2009-12-10 01:35:44.04 spid75      Error: 17053, Severity: 16, State: 1.
2009-12-10 01:35:44.04 spid75      E:\SQLData\MSSQL.1\DatabaseName.mdf:MSSQL_DBCC16: Operating system error 1784(The supplied user buffer is not valid for the requested operation.) encountered.
2009-12-10 01:35:44.07 spid98      DBCC CHECKDB (DatabaseName) WITH all_errormsgs, no_infomsgs, data_purity executed by Domain\UserName found 0 errors and repaired 0 errors. Elapsed time: 0 hours 0 minutes 9 seconds.
2009-12-10 01:35:44.45 spid98      Error: 926, Severity: 21, State: 6.
2009-12-10 01:35:44.45 spid98      Database 'DatabaseName' cannot be opened. It has been marked SUSPECT by recovery. See the SQL Server errorlog for more information.
2009-12-10 02:05:27.17 spid97      A read of the file 'E:\SQLData\MSSQL.1\DatabaseName.mdf:MSSQL_DBCC16' at offset 0x00000110d7e000 succeeded after failing 1 time(s) with error: 38(Reached the end of the file.). Additional messages in the SQL Server error log and system event log may provide more detail. This error condition threatens database integrity and must be corrected. Complete a full database consistency check (DBCC CHECKDB). This error can be caused by many factors; for more information, see SQL Server Books Online.
2009-12-10 02:05:29.82 spid97      Error: 8966, Severity: 16, State: 2.
2009-12-10 02:05:29.82 spid97      Unable to read and latch page (1:5164) with latch type SH. 38(Reached the end of the file.) failed.
2009-12-10 02:05:29.82 spid97      Error: 8966, Severity: 16, State: 2.
2009-12-10 02:05:29.82 spid97      Unable to read and latch page (1:5189) with latch type SH. incorrect pageid (expected 1:5189; actual 0:0) failed.
2009-12-10 02:05:48.41 spid97      Error: 823, Severity: 24, State: 2.
2009-12-10 02:05:48.41 spid97      The operating system returned error 38(Reached the end of the file.) to SQL Server during a read at offset 0x000000276fe000 in file 'E:\SQLData\MSSQL.1\DatabaseName.mdf:MSSQL_DBCC16'. Additional messages in the SQL Server error log and system event log may provide more detail. This is a severe system-level error condition that threatens database integrity and must be corrected immediately. Complete a full database consistency check (DBCC CHECKDB). This error can be caused by many factors; for more information, see SQL Server Books Online.
2009-12-10 02:05:48.42 spid97      Error: 3313, Severity: 21, State: 2.
2009-12-10 02:05:48.42 spid97      During redoing of a logged operation in database 'DatabaseName', an error occurred at log record ID (311168:9684:2). Typically, the specific failure is previously logged as an error in the Windows Event Log service. Restore the database from a full backup, or repair the database.
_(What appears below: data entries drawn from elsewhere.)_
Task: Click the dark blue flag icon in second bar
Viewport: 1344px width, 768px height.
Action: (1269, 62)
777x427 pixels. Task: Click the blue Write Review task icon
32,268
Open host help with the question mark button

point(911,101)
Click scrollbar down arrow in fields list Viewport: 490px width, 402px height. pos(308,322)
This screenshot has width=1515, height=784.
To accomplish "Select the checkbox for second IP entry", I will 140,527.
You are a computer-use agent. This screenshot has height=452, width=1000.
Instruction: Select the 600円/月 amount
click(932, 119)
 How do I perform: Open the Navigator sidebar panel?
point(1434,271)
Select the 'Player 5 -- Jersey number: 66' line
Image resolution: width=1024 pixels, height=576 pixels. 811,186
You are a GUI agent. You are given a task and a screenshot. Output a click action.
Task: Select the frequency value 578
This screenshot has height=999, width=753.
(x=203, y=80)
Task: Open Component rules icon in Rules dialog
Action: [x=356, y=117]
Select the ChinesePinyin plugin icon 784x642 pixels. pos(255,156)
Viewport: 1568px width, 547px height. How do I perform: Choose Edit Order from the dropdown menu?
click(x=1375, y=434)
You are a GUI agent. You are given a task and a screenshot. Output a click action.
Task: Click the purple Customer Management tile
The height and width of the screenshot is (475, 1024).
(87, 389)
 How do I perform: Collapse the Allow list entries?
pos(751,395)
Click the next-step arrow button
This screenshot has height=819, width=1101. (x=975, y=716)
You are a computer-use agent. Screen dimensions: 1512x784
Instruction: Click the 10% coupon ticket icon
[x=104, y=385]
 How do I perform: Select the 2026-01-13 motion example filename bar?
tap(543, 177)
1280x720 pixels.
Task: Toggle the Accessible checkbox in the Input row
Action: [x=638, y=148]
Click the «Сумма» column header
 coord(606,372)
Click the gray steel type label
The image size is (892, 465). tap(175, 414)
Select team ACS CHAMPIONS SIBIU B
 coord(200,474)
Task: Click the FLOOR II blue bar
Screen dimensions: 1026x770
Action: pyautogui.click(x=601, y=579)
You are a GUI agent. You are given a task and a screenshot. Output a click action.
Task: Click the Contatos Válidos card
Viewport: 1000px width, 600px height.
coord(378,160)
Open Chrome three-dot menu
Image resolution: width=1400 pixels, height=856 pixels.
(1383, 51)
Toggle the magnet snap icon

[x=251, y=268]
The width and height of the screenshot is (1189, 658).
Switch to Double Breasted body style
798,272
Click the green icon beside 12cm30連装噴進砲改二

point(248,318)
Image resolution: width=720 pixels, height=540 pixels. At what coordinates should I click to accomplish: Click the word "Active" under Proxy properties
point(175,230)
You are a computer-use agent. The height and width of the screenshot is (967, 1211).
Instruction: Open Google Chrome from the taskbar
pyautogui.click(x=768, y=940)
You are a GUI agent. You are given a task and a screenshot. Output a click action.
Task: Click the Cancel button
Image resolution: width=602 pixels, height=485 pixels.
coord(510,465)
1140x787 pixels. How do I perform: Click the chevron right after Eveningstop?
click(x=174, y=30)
Nothing to bring things back into focus like a mass of potential corruption problems across every production server that I have.  What was most interesting is that ever one of the failures involved a server that uses SAN storage.  Time to wake up my support staff, starting with a member of our server team that is one of the best I have ever worked with.  A couple of phone calls, he was asleep, and he jumped online and started looking at things.   He couldn’t find any issues with the VM’s or the physical server having the issue, so the problem got escalated to waking up our SAN admin.  Meanwhile I through a few tweets out onto Twitter, with a couple directly at Paul Randal (blog/twitter) who is the master of all things CHECKDB.  I also got assistance, voluntarily I might add, from Mr Denny (blog/twitter), Wes Brown (blog/twitter), and Buck Woody(blog/twitter).  Many thanks gents, I really do appreciate it.

What transpired was four hours of what seemed to be completely fruitless troubleshooting involving calls to our SAN vendor and multiple diagnostics from every direction possible, trying to isolate where exactly the problem was originating.  There were no changes to the SQL Servers (at least that we thought of initially, keep reading) and the checks had previously succeeded without a problem.  Were it not for Paul Randal, instead of writing this blog post, I’d still be trying to troubleshoot this problem.  Almost four hours into troubleshooting this problem a simple tweet from Paul jarred my memory of a recent change that turned out to be the actual problem.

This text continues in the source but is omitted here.